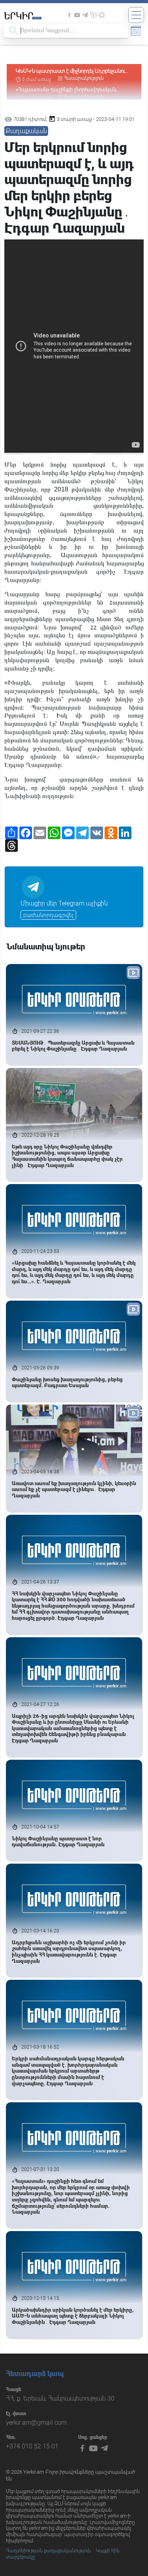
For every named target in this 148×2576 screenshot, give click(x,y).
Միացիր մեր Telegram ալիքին (64, 903)
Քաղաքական (26, 131)
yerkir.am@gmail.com (36, 2422)
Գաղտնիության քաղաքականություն (48, 2550)
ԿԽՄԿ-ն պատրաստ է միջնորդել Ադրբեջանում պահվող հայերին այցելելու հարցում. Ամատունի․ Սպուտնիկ (71, 71)
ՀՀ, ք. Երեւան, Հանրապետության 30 (60, 2398)
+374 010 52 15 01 (32, 2446)
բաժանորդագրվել (48, 915)
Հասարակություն (84, 78)
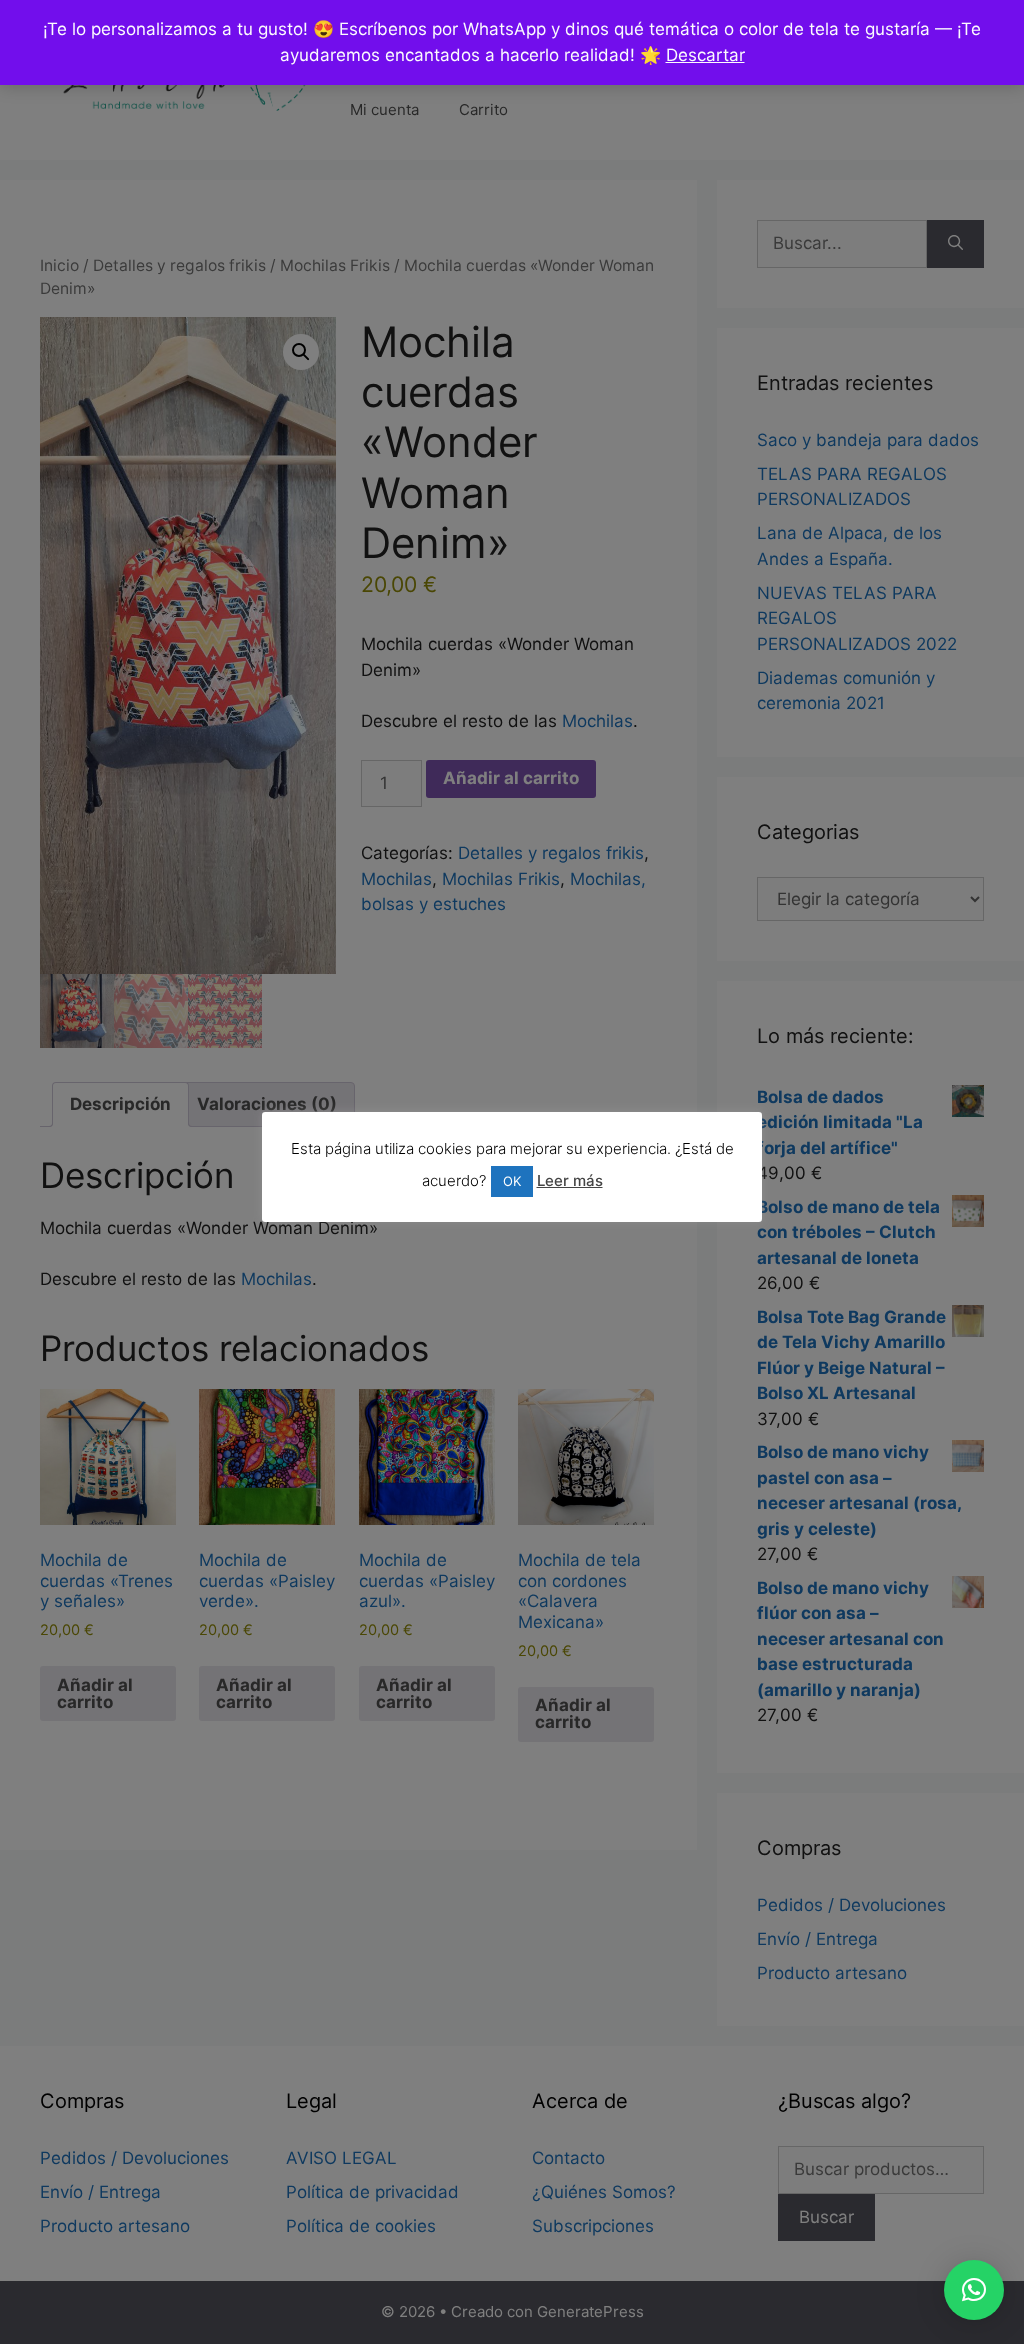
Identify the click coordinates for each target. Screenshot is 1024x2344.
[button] (974, 2290)
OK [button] (512, 1181)
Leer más (570, 1180)
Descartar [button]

_ _ _

Prompt:
Apart from the images, please copy every line of the data exactly as written.

Answer to this exercise:
For every named target in this 148×2576 screenshot, give click(x,y).
Միացիր մեր Telegram ալիքին (64, 903)
Քաղաքական (26, 131)
yerkir.am@gmail.com (36, 2422)
Գաղտնիության քաղաքականություն (48, 2550)
ԿԽՄԿ-ն պատրաստ է միջնորդել Ադրբեջանում պահվող հայերին այցելելու հարցում. Ամատունի․ Սպուտնիկ (71, 71)
ՀՀ, ք. Երեւան, Հանրապետության 30 (60, 2398)
+374 010 52 15 01 (32, 2446)
բաժանորդագրվել (48, 915)
Հասարակություն (84, 78)
Identify the click coordinates for each target. Screenshot is 1024x2344.
[button] (974, 2290)
OK [button] (512, 1181)
Leer más (570, 1180)
Descartar [button]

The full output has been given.